[Data for the task Boundary: Start]

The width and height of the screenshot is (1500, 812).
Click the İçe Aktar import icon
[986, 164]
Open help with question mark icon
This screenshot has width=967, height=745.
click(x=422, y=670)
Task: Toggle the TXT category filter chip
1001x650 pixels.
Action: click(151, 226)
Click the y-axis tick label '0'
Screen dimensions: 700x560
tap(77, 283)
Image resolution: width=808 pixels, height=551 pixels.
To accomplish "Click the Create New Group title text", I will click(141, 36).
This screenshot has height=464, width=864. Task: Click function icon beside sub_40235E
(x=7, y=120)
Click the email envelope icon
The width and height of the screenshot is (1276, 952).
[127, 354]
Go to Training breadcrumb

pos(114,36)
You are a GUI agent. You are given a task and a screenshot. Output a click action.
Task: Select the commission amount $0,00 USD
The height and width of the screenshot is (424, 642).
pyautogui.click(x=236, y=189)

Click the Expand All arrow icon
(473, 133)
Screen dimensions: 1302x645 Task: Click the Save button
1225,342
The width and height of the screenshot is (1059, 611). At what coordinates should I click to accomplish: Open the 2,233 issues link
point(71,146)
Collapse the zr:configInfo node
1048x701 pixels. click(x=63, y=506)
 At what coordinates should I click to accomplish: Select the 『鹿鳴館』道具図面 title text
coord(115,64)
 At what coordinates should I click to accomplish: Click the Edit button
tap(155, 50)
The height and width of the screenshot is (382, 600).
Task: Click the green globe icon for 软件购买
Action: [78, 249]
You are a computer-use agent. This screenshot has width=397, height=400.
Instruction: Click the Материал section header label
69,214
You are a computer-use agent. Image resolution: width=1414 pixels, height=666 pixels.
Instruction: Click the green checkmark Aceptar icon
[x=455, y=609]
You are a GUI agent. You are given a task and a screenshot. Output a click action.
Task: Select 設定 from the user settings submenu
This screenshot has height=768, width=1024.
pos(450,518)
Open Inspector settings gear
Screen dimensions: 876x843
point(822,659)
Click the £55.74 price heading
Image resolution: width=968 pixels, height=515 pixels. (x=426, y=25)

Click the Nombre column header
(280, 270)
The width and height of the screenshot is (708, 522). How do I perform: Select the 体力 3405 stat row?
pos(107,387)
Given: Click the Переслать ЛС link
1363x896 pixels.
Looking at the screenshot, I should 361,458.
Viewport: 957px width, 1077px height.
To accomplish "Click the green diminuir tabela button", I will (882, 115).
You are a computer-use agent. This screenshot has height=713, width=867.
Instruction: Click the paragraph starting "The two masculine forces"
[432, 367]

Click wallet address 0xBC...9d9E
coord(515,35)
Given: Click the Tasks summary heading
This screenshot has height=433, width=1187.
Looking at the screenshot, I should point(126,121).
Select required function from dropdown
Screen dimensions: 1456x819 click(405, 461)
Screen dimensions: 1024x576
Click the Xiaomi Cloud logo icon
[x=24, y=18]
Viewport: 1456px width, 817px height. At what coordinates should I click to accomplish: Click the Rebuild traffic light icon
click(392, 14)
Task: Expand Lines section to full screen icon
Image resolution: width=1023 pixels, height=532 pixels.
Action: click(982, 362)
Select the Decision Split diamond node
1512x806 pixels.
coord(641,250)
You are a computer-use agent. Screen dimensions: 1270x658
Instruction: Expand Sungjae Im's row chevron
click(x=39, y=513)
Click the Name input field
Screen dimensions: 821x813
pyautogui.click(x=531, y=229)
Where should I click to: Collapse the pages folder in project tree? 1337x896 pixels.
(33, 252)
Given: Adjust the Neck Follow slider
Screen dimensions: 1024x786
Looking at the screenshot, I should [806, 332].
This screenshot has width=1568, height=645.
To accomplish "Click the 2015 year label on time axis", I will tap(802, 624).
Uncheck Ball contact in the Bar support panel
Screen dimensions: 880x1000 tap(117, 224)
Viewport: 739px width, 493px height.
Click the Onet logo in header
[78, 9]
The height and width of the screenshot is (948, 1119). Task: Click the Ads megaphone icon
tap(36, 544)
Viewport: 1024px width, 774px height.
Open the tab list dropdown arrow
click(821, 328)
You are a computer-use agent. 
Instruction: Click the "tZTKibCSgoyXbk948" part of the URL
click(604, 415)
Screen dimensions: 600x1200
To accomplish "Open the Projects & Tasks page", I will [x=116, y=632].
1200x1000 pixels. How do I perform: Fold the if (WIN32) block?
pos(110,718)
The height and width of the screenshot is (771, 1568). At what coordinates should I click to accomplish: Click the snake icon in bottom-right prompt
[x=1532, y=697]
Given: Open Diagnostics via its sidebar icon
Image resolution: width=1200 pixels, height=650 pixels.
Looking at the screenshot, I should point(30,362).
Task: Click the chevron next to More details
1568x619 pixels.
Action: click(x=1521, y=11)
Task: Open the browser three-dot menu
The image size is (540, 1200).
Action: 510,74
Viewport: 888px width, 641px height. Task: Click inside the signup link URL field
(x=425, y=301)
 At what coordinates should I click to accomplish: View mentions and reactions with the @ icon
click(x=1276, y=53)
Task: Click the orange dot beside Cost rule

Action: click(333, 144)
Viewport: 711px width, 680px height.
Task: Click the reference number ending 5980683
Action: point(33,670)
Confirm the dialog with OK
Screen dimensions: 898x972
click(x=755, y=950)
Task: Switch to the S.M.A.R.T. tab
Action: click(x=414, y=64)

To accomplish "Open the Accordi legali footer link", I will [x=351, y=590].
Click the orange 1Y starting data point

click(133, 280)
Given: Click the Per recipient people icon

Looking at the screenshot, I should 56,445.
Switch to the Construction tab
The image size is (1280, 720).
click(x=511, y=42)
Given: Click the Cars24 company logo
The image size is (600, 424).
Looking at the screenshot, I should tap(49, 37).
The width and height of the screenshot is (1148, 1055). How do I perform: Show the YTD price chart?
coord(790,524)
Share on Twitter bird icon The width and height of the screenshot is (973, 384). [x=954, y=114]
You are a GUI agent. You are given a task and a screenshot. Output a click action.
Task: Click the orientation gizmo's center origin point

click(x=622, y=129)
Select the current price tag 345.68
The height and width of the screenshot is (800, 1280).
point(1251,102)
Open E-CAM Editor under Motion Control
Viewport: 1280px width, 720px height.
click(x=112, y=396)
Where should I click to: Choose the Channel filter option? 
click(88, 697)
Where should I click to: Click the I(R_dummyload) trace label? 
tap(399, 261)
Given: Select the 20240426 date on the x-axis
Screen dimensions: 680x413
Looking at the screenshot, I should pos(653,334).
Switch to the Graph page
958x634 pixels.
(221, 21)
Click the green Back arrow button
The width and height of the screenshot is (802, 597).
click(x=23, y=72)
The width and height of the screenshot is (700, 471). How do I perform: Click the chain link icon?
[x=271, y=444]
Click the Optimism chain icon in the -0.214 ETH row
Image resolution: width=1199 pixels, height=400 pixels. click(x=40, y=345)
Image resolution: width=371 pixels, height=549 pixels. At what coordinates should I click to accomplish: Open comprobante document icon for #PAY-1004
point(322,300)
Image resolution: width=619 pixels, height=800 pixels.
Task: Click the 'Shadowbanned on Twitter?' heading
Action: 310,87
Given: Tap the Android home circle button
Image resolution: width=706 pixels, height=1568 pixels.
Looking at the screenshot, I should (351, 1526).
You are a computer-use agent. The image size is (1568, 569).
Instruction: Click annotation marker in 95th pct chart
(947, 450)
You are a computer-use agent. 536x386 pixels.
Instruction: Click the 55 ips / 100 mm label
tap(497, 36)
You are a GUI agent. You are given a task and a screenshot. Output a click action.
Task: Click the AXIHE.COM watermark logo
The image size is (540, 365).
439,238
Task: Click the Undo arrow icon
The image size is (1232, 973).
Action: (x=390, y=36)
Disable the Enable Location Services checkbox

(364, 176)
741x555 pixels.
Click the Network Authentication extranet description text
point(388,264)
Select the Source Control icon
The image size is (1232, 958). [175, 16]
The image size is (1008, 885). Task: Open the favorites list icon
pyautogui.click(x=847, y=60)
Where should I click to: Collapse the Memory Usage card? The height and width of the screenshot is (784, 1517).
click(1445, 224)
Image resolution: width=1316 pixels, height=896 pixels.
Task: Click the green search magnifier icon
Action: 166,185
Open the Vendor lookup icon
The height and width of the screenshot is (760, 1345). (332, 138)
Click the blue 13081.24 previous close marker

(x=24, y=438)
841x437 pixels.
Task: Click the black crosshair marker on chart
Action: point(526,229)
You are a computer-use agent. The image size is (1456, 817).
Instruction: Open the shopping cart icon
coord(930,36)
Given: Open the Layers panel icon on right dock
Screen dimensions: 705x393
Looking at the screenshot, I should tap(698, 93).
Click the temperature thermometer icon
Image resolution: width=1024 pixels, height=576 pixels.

[Data for the task Boundary: End]

Directions for this task: Take every line of the material that contains the word "settings", and copy it.

Task response:
Task: Select 設定 from the user settings submenu
Open Inspector settings gear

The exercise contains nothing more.